2015年、コーヒー業界を揺るがす論文が発表されました。「一杯の苦いコーヒー(A bitter cup)」と題されたその論文の結論は、「気候変動の影響を受けて、2050年にはコーヒー栽培に適した地域が半減する」というものでした。その後も様々な研究者が検証を重ねていますが、その結論は変わりそうにありません。日本では「コーヒー2050年問題」と呼ばれ、メディアで取り上げられるようになりました。

研究していること①:産地で今何が起きているか

コーヒー2050年問題という言葉は、「2050年までに解決すれば良い」という印象も世間に与えました。しかし、コーヒーの産地ではすでに様々な影響が出てきています。高温による不作、巨大ハリケーンの直撃、コーヒーの感染症の流行などです。壊滅的な被害を受けた生産者の中には、コーヒー生産を諦める人も出てきています。グアテマラではコーヒー農家の環境難民が発生しました。ベトナムでは、コーヒー農園をより儲かるドリアン畑に替える人も出てきています。こうした動きが加速すれば、将来的な「コーヒー不足」が現実のものになるかもしれません。各産地でどのような被害が起きているのか、その詳細を整理し情報発信しています。

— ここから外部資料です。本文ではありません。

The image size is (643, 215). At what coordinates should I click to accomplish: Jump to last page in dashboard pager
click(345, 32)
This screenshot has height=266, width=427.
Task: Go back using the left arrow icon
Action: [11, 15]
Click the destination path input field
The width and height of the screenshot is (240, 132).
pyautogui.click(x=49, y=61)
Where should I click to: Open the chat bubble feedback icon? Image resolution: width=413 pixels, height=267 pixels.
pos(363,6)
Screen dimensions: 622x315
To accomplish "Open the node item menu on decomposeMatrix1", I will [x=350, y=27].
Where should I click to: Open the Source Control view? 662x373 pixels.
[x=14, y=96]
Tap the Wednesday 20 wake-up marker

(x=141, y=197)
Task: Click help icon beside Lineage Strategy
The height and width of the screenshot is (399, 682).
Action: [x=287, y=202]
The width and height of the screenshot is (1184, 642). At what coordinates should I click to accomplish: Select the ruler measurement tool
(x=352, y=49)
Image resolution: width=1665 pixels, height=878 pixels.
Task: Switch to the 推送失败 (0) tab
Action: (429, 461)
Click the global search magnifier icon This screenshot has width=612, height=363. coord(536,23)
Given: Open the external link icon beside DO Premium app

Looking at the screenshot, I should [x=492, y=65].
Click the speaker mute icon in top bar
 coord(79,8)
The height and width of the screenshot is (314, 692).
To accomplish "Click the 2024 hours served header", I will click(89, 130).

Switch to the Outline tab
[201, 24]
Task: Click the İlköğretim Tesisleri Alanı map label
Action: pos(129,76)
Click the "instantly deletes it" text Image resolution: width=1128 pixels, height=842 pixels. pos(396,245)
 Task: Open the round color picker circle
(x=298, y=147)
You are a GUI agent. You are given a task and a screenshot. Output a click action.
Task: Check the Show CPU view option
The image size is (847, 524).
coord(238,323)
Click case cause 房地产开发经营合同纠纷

研究していること②:コーヒー生産者の収入をいかに維持させるか

収穫量が減るということは、生産者の収入が減ることを意味します。そのため、生産者にとって気候変動は喫緊の課題になっています。そこで、いかにして生産者の収入を維持させるか研究しています。具体的には、豆から得られる収入が減るのであれば、豆以外から新たな商品を作る方法を研究しています。特に注目しているのは、コーヒーの果肉(カスカラ)と葉っぱです。世界には、習慣的にコーヒーの果肉を食べてきた地域、葉っぱをお茶として飲んできた地域があります。こうした文化に学ぶことも、気候変動時代のコーヒー生産者を支えるヒントになると考えています。

研究していること③:「新たな産地」の支援

温暖化でコーヒーの適作地域が移動すると、これまでコーヒーが穫れなかった地域が産地になる可能性があります。実際にチャレンジをはじめる動きは、日本を含めた各国で起きています。「新たな産地」で何が起きているのか、情報発信をしています。